The Fulbright-Nehru Master’s Fellowships are designed for outstanding Indians to pursue a master’s degree program at select U.S. colleges and universities in the areas of Arts and Culture Management including Heritage Conservation and Museum Studies; Economics; Environmental Science/Studies; Higher Education Administration; International Affairs; International Legal Studies; Public Administration; Public Health; Urban and Regional Planning; and Women’s Studies/Gender Studies.
Speaking to The Cognate, Aman said, “My sole intention is to make a difference in the lives of people and become a voice for the voiceless, and I hope, God willing, this opportunity would add greater credibility to my work and enrich me with more knowledge on international human rights laws, using which I want to campaign against the growing statelessness in Assam and extensively litigate on it”.
“When I come back, I want to challenge certain provisions which I think are not in confirmation with the Constitution of India. Particularly, I want to work on the stateless people in Assam and ensure that they live a dignified life”, he added.
In the past six years, Aman has fought more than 300 citizenship cases for people who have been either marked doubtful voters or declared stateless in Assam. He has extensively worked during Assam’s National Register of Citizens (NRC) process and travelled across the state to educate people about NRC. He has also been organising training programmes for lawyers who work before the Foreigners Tribunal. He recently co-founded the “Justice and Liberty Initiative”.

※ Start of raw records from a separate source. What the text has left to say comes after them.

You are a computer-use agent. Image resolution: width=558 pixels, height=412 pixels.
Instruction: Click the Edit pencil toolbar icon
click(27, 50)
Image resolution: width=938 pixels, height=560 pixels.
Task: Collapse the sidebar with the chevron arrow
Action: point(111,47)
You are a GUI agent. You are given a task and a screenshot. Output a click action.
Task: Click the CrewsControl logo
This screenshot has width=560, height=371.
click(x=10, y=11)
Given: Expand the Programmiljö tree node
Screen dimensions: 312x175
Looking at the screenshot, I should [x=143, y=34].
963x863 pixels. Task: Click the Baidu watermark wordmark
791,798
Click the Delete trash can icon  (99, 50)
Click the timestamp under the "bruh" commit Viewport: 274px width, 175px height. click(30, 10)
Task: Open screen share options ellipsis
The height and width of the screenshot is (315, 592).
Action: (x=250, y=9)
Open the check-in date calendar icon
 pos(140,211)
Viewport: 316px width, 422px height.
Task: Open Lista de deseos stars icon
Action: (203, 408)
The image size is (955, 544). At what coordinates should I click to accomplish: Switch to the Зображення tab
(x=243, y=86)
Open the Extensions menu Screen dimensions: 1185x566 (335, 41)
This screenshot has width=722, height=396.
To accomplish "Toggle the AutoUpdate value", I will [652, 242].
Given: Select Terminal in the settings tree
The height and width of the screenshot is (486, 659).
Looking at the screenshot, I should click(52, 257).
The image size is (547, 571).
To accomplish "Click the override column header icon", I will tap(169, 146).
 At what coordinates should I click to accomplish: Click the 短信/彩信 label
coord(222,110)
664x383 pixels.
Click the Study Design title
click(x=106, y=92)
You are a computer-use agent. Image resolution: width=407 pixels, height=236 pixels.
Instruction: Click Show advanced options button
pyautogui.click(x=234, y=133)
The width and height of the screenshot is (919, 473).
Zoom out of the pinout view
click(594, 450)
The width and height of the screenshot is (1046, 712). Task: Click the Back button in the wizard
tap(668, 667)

Speaking about his initiative, Aman said, “We provide legal aid to poor and marginalised people who cannot afford legal aid, recently we petitioned to the supreme court to release all detainees and reduce the financial bond. Earlier, the detention period was 3 years, now it’s reduced to 2 years, the financial bond of 1 lakh has been reduced to 5000. We also look after the livelihood of many former detainees”.
“As a result of this initiative, 350 people have been released, one woman had a 15-day-old daughter while she was being detained, she stayed in detention for 10 years as she couldn’t afford the security bond, now since it was reduced to 5000, it eased her release”.
Earlier this year, he was invited to speak on ‘Citizenship and Statelessness’ at the Harvard Kennedy School, Harvard Law School, Massachusetts Institute of Technology, Yale Law School and Columbia Law School, USA. During that visit, he testified before the United States Commission on International Religious Freedom at Capitol Hill, Washington, on its hearing on Citizenship Laws.
As the news of his selection for Fulbright-Nehru Master’s Fellowship broke, Aman was flooded with congratulatory messages. “I’m overwhelmed by the response and wishes from everyone, I hope this inspires and encourages more people to work towards creating a better society”, Aman said.